The ESV Reader’s Bible is not an attack on verse numbers. This reviewer works for a Bible software company (Faithlife, makers of Logos Bible Software), and without those numbers our work would fall apart. Commentaries, confessions, reference works, sermons, and countless other Christian resources rely on the verse reference system. It is helpful for many, many things—but not, ironically, for reading. Now that we all have Bible apps which can find any verse, why do we need verse divisions in our printed Bibles? Truth be known, most Western Christians already have multiple Bibles in their homes. We have not needed all of them to be feature-studded study editions (rather than reader’s editions) for a long time.

The six-volume ESV Reader’s Bible comes with a slipcase, cloth-over-board bindings, thicker and creamier paper, and an attention to design detail that clearly borrows from the design of the past and the present. It even arrives in a beautifully designed box. Some have suggested that it and other reader’s Bibles (particularly Bibliotheca, a massively successful Kickstarter campaign that the ESV Reader’s Bible beat to the public by a few months) are hipster ephemera like other bespoke throwbacks—making one’s own pickles, vinyl record stores, handlebar mustaches, etc. But the aesthetics of the unboxing can be viewed from another perspective: the value of place. There is a story to reader’s Bibles, an infused delight in the craft of printing and design, a return to typographical roots.

I am convinced, and have been for over a decade, that reader’s Bibles are not a gimmick. I therefore hope and pray that it will not be a mere fad.
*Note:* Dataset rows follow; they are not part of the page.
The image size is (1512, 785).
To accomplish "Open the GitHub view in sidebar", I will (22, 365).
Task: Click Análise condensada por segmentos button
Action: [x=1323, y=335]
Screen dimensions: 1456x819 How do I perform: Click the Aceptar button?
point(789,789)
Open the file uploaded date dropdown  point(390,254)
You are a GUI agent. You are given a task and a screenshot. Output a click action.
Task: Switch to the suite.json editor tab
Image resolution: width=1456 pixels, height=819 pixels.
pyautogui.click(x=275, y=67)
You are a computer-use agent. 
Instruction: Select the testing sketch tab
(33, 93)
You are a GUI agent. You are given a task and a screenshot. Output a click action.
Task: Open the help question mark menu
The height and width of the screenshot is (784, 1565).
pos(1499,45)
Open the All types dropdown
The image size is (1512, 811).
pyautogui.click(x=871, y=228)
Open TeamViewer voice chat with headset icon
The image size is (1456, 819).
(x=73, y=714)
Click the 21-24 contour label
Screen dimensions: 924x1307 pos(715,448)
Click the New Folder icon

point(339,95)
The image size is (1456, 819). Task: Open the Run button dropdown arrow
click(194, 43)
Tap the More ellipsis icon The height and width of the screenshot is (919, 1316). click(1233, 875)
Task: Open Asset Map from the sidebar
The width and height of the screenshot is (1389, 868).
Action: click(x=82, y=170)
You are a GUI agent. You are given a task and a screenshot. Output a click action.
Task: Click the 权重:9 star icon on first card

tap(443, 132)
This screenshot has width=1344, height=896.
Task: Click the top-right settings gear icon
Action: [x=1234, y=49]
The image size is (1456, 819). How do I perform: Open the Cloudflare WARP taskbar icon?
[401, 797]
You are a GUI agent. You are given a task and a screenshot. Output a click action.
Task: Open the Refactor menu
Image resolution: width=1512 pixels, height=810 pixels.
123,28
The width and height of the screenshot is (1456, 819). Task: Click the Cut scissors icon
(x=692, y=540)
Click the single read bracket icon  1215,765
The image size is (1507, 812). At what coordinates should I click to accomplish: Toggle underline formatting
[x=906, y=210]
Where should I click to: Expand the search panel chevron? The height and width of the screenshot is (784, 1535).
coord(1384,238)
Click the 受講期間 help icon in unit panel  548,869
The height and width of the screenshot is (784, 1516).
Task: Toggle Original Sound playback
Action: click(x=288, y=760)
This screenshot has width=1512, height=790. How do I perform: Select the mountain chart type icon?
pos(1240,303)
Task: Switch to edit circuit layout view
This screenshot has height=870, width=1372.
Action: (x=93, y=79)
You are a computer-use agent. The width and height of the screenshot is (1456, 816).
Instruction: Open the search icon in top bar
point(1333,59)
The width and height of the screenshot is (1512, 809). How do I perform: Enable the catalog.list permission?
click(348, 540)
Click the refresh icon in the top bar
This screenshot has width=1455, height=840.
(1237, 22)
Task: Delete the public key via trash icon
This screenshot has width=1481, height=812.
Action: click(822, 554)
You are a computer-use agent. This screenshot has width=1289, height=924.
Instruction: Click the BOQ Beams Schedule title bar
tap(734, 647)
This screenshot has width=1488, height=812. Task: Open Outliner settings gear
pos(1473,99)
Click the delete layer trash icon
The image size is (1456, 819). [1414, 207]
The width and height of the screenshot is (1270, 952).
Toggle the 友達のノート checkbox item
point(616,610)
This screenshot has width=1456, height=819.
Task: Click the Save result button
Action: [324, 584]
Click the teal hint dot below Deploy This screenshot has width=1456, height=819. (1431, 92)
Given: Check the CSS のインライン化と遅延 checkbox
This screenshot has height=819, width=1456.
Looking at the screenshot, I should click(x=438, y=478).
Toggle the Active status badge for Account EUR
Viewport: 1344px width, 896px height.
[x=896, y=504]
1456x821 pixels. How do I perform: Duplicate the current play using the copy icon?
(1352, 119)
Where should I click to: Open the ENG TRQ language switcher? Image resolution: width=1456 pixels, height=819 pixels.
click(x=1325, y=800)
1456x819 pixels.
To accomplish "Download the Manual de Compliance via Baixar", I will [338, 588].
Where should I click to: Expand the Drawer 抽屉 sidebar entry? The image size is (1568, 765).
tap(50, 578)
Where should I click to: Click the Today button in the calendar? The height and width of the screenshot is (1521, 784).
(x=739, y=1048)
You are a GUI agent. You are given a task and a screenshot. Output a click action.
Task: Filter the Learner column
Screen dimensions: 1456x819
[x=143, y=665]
Christian librarians, whose lives are spent in the pages of books, would do well to read up on reader’s Bibles, capitalize (yes) on the hipsteria over them, and help Christians see the value of reading the Bible as story, prophecy, poetry, and epistle rather than as reference volume. Whether the ESV Reader’s Bible gets read as an artificial marketing gimmick or an authentically valuable way to encounter the Bible is up to readers and those who serve and educate them.